You can read ‘Poetry Is Not a Luxury’ here before proceeding to our summary and analysis of Lorde’s essay below. The essay takes around five minutes to read.
‘Poetry Is Not a Luxury’: summary
Lorde begins by drawing a connection between poetry and life, arguing that poetry is a form of illumination which helps us to make sense of our lives. True poetry, which stems from a distillation of experience, can then give rise to thoughts, much as a dream can give rise to a concept or a feeling can give rise to an idea, or as knowledge precedes, and helps us to develop, an understanding of something.

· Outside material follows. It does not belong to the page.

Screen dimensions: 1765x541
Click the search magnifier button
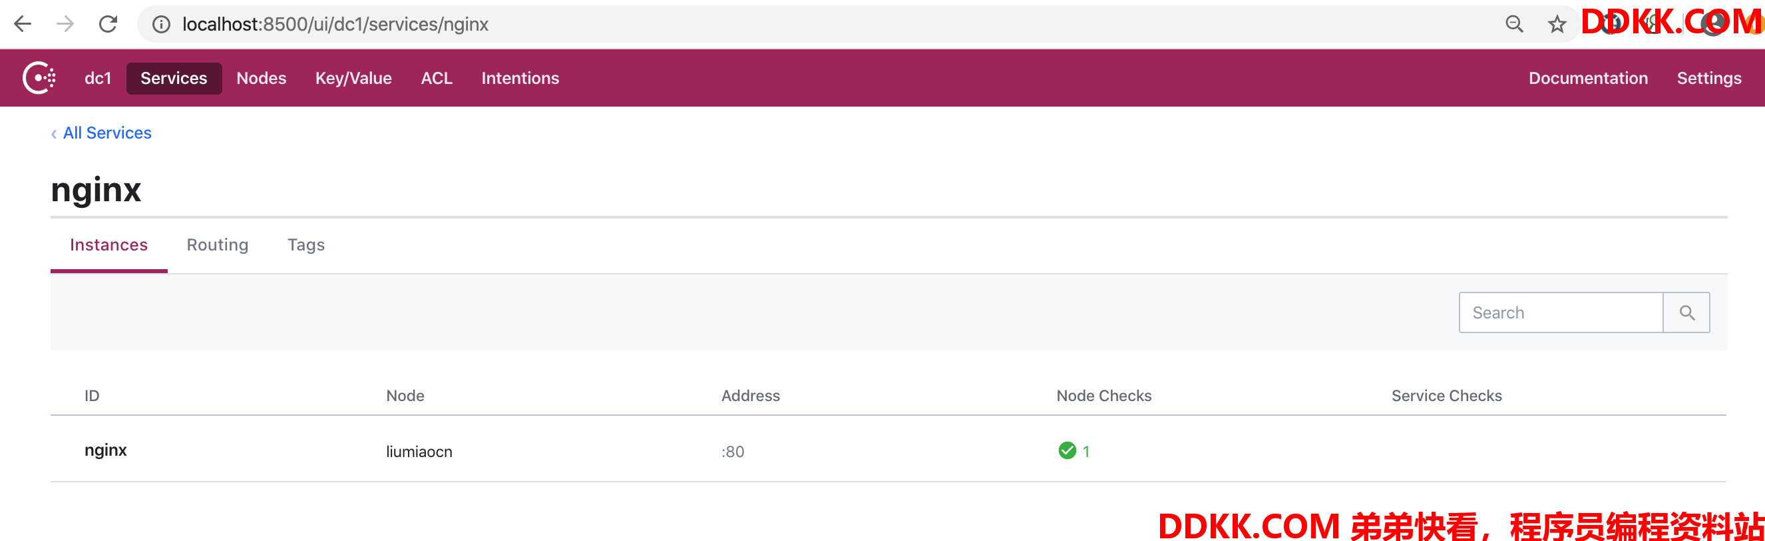[1686, 313]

Poetry can thus help us to conquer our fears, since it allows us to understand and take control of those fears. Quoting lines from her 1973 poem ‘Black Mother Woman’, Lorde addresses other women, pointing out that their true spirits lie ‘hidden’ within them, out of sight. However, it is within the darkness that these secret ‘places of possibility’ within women have grown and survived.

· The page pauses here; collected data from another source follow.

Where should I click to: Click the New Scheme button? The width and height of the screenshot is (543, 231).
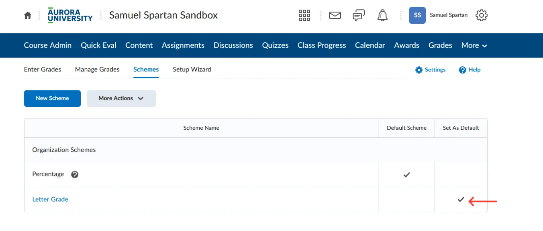[52, 98]
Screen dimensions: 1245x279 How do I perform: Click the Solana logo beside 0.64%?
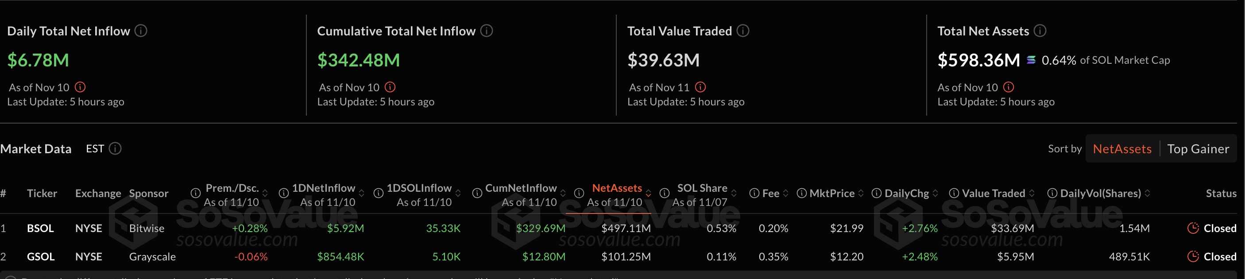[x=1031, y=60]
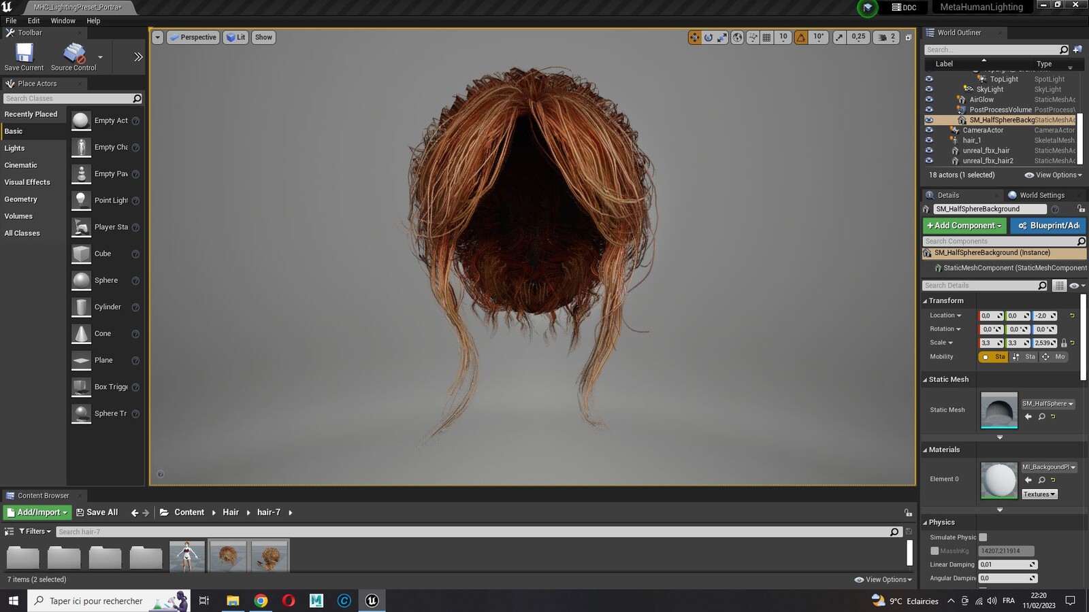Open the Window menu

[x=63, y=21]
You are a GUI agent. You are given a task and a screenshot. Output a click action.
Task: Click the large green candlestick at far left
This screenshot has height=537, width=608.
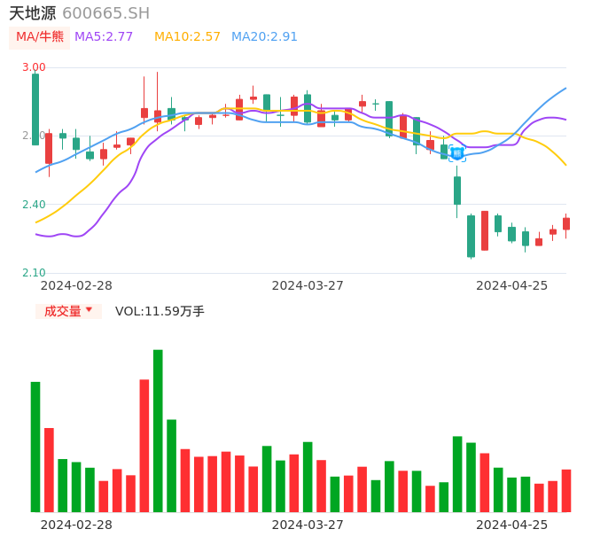point(35,109)
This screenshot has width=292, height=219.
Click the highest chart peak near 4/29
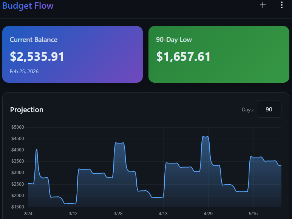click(205, 137)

These dark places within women contain great potential for creativity and power. The problem with European culture is that it privileges
ideas over these dark, secret places inside. Connecting with the ancient ways of knowing encourages women to value their feelings over ‘ideas’.

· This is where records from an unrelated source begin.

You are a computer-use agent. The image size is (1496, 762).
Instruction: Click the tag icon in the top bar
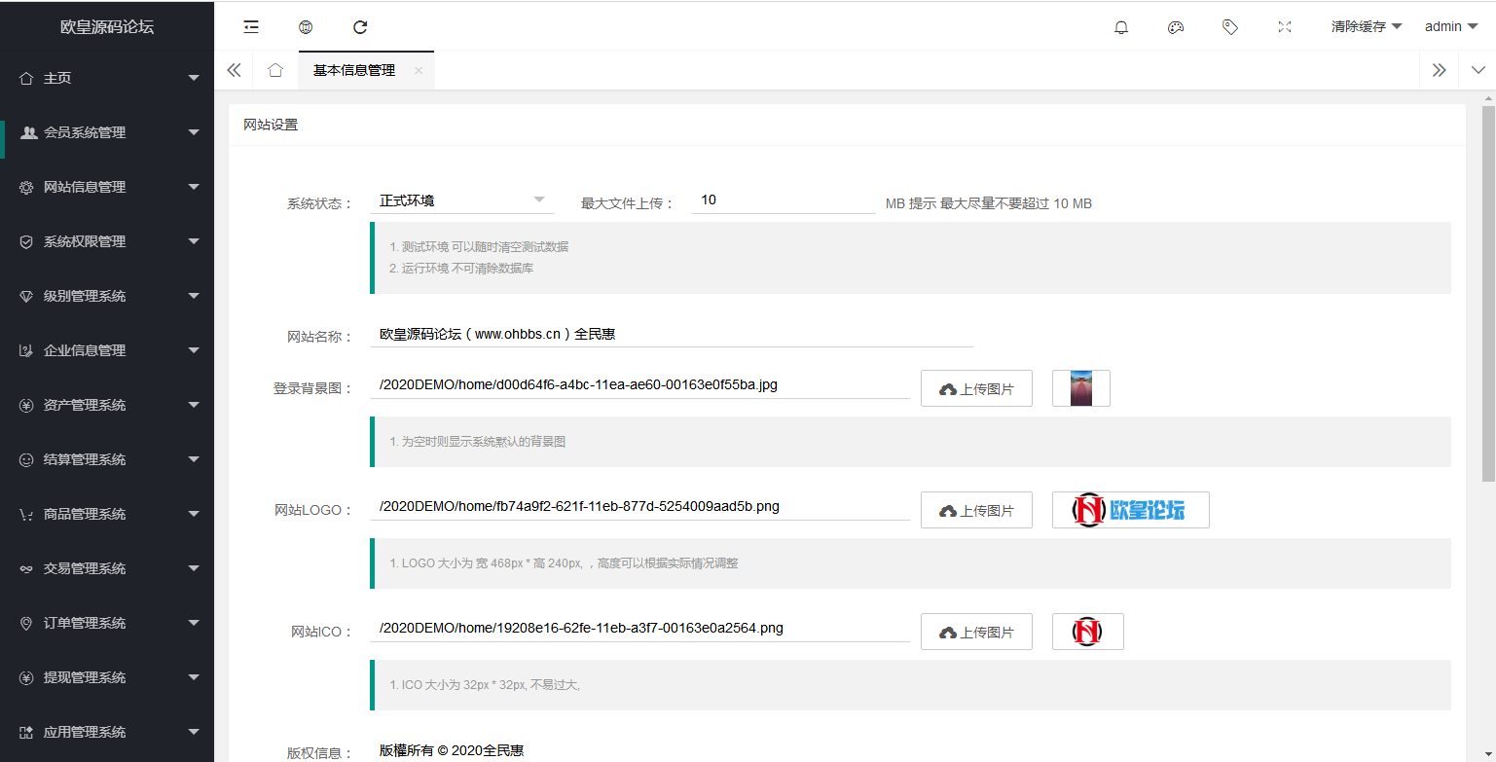point(1229,26)
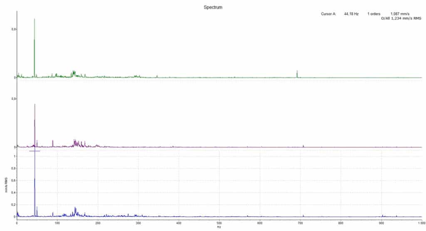The image size is (426, 231).
Task: Click the 500 tick label on frequency axis
Action: point(219,223)
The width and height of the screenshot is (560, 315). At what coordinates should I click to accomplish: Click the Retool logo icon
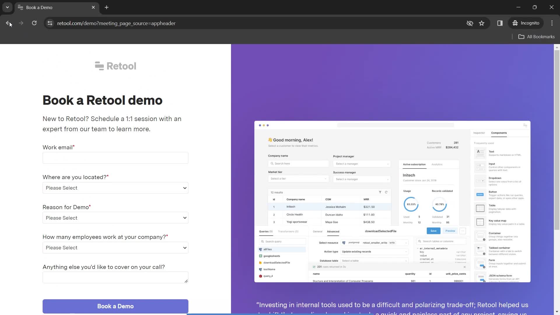pos(99,65)
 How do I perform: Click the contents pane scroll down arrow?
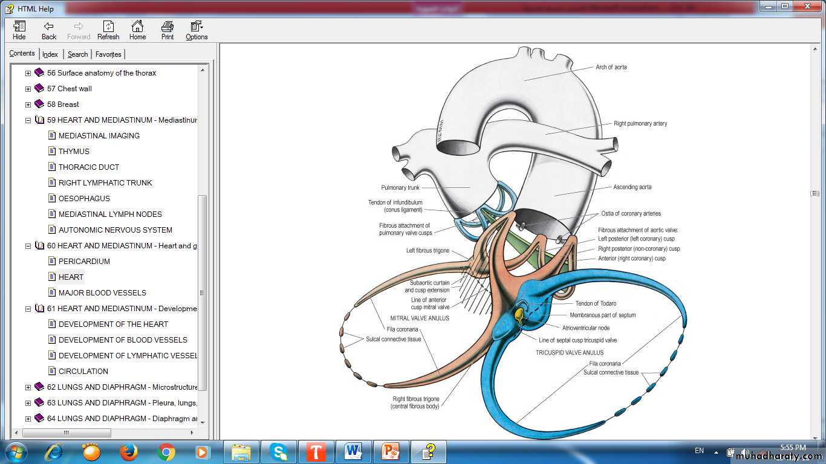203,422
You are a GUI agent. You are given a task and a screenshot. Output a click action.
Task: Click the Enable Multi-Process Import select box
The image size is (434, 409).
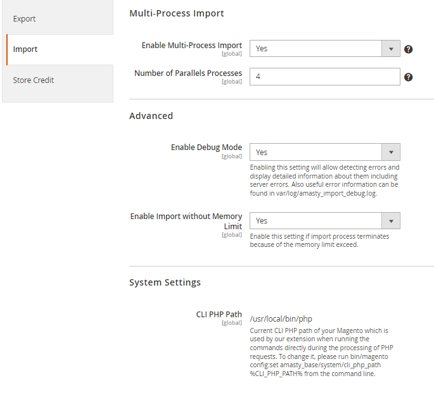click(x=324, y=49)
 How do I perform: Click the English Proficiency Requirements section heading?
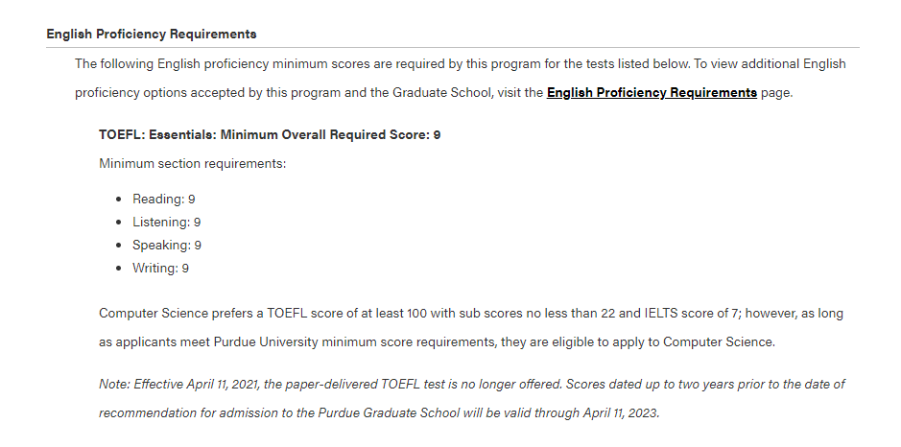pos(151,34)
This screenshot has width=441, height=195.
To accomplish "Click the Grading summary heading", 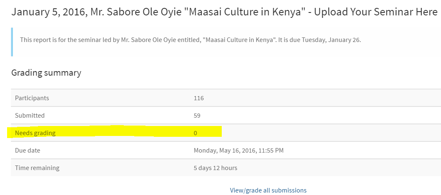I will [x=46, y=73].
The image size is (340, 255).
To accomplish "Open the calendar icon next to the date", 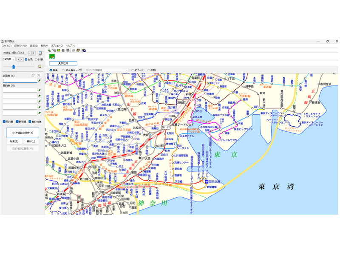I will tap(40, 53).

However, Lorde believes that women can combine these two modes of knowing – feelings and ideas – in their poetry. This is why, for women, poetry is not a luxury, but a vital necessity. Poetry is one of the ways women can give a name to those nameless feelings they experience, so those feelings can be transformed into thought.
Poetry, Lorde argues, is the framework for women’s whole lives. It provides women with a way to make acceptable those ideas which would otherwise have been baffling or frightening. By respecting their own feelings, women can turn them into language and share them with other women. Indeed, poetry can even help to create a language for things, a language which does not already exist.
Lorde then discusses the difficult nature of ‘possibility’, or potential for change. It can easily be extinguished or diminished, especially when women are accused (by men) of being immature or overly reliant on their feelings. Lorde counters the ‘white fathers’, who said ‘I think, therefore I am’, with her own mantra from ‘the Black mother’: ‘I feel, therefore I can be free.’
But action is also needed. Rather than seeking new ideas to bring about the change that’s needed, Lorde urges women to turn to the ‘old and forgotten’ ideas which will give them courage. Poetry is a way of rediscovering these ideas and, more importantly, the authentic feelings women have. To give up poetry or dismiss it as a luxury is to deprive oneself of a better future for women.
‘Poetry Is Not a Luxury’: analysis
It was W. H. Auden who famously said, in his poem ‘In Memory of W. B. Yeats’, that ‘poetry makes nothing happen’. He went on to remark that poetry’s value was as a ‘way of happening’: an act in and of itself which keeps the poet’s voice alive, or their ‘mouth’ from falling silent. In ‘Poetry Is Not a Luxury’, Lorde goes further and seems to suggest that poetry can make things happen, although she shares with Auden a distrust of viewing ‘poetry’ and ‘action’ as two separate and distinguishable modes.
Words like ‘vital’ and ‘necessity’ make it clear to us that Lorde views poetry as an essential component of women’s struggle to liberate themselves from patriarchal oppression and control. But she also suggests that, in particular, she has Black women in mind: words and phrases like ‘noneuropean’ (which appear to call back to the African heritage of African-American women in the modern United States) and ‘Black mother’ indicate that, for Lorde, poetry is especially valuable to women of colour who are facing racial as well as patriarchal oppression.
At one memorable moment in ‘Poetry Is Not a Luxury’, Audre Lorde quotes the line, ‘I think, therefore I am’, attributing it to ‘white fathers’. Specifically, this line is from the work of the seventeenth-century French philosopher René Descartes, who argued that he could be sure of his own existence because he was capable of rational thought.
Lorde’s recasting of this formula into ‘I feel, therefore I can be free’ reveals that the freedom that white men like Descartes could take for granted has always been unknowable to Black women, at least as lived experience. And ‘experience’ is another key term in ‘Poetry Is Not a Luxury’: poetry is both a reflection of experience and a way of experiencing the world.
Because poetry does not rely on cold fact or reason, but instead fuses feelings, thoughts, ideas, and experience together in a heady mixture of intuition and knowledge, it can lead to a deeper kind of enlightenment or wisdom which acknowledges that how we feel about the world is as important as what the world ‘is’.